Mi auguro che anche questa legge non si impantani negli eccessi burocratici, risultando inutile. Nel nostro paese esiste un sistema di anticorruzione valido, ma, nonostante ciò, la corruzione continua ad esserci.
Forse è un problema di cultura? Negli USA il conflitto di interesse è regolamentato e accettato, perché trasparente, da noi invece prevale la cultura del sospetto.
Se siamo arrivati ad avere un Sunshine Act è perché il settore evidentemente non opera alla luce del sole. La trasparenza cui mira questa legge potrà avere due effetti: uno deterrente, vale a dire indurre comportamenti virtuosi, e uno incentivante che generi un cambiamento culturale nei confronti di una realtà (l’industria che finanziata il settore sanitario) che ad oggi non è vista di buon occhio.
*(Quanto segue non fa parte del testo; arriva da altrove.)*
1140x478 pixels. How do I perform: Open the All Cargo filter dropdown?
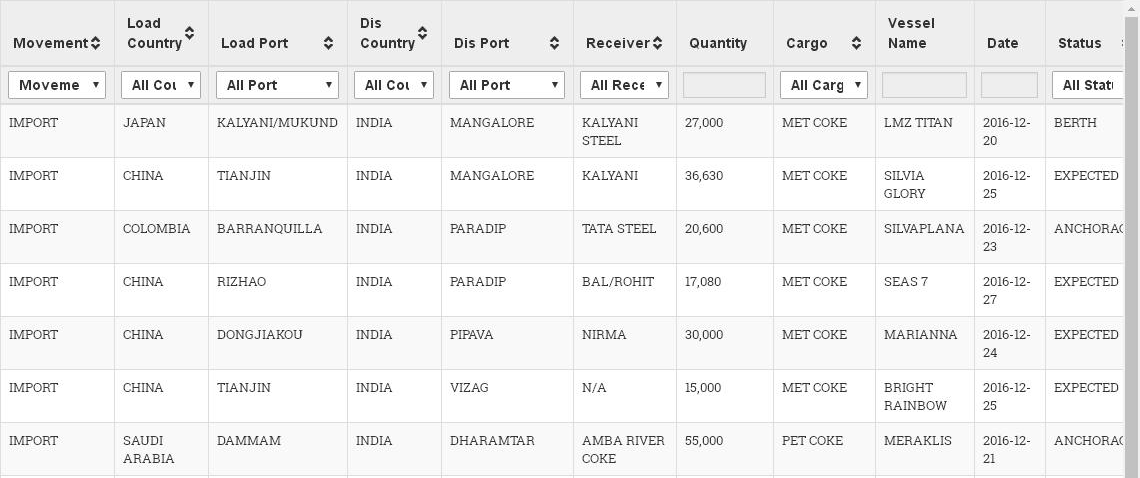click(824, 85)
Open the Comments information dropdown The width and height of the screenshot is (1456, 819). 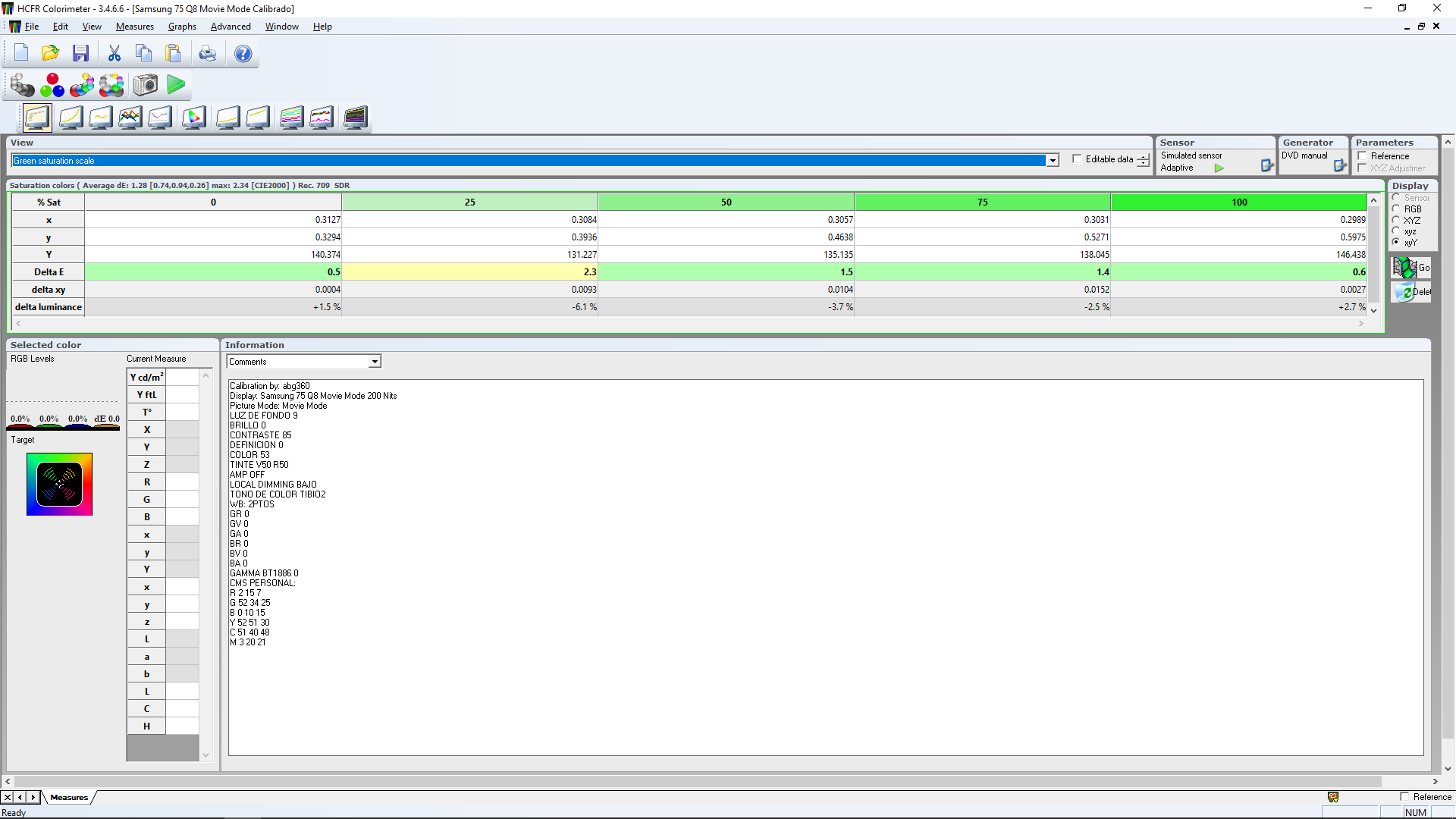pos(375,362)
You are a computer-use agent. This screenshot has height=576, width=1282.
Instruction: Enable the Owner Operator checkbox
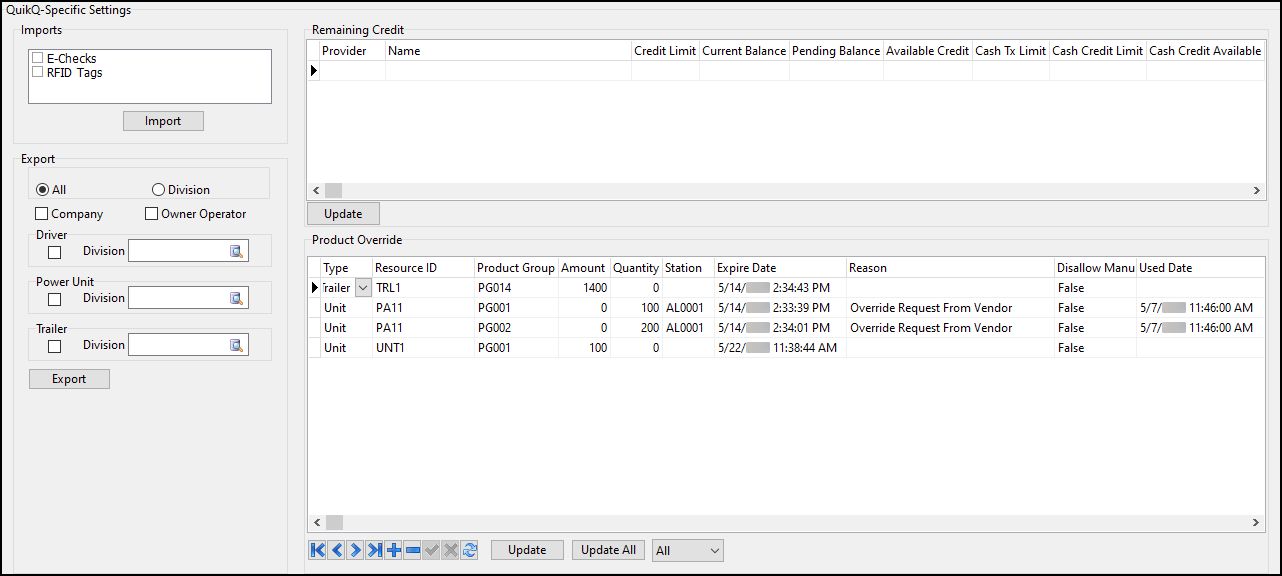[x=151, y=213]
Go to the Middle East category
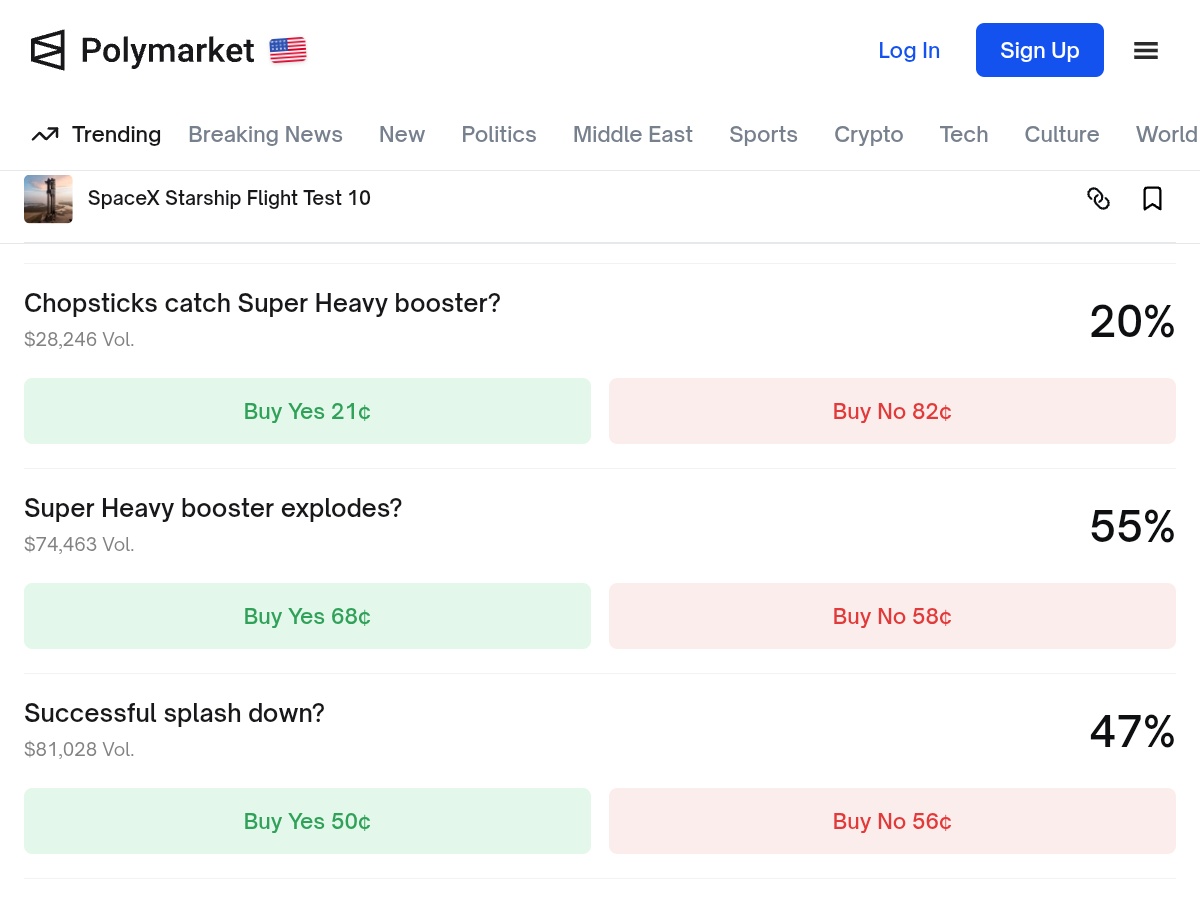The height and width of the screenshot is (900, 1200). click(x=632, y=135)
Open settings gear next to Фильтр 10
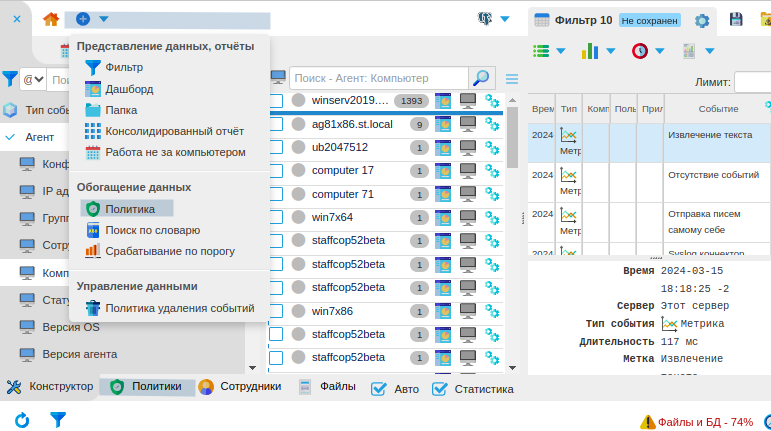The width and height of the screenshot is (771, 431). point(702,21)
La volontà di trasparenza, se non adeguatamente spiegata, rischia di essere un boomerang
Nel nostro Paese è diffusa una cultura del sospetto. Se invece i dati raccolti nel registro “Sanità Trasparente” fossero valutati in ottica di responsabilità sociale, l’effetto potrebbe essere diverso: le industrie reinvestono parte dei guadagni per permettere a vari stakeholder del settore sanitario di portare avanti le loro attività, e tutto alla luce del sole.
Ma questo passaggio va spiegato e condiviso con la società civile.
La volontà di trasparenza, se non adeguatamente spiegata, rischia di essere un boomerang.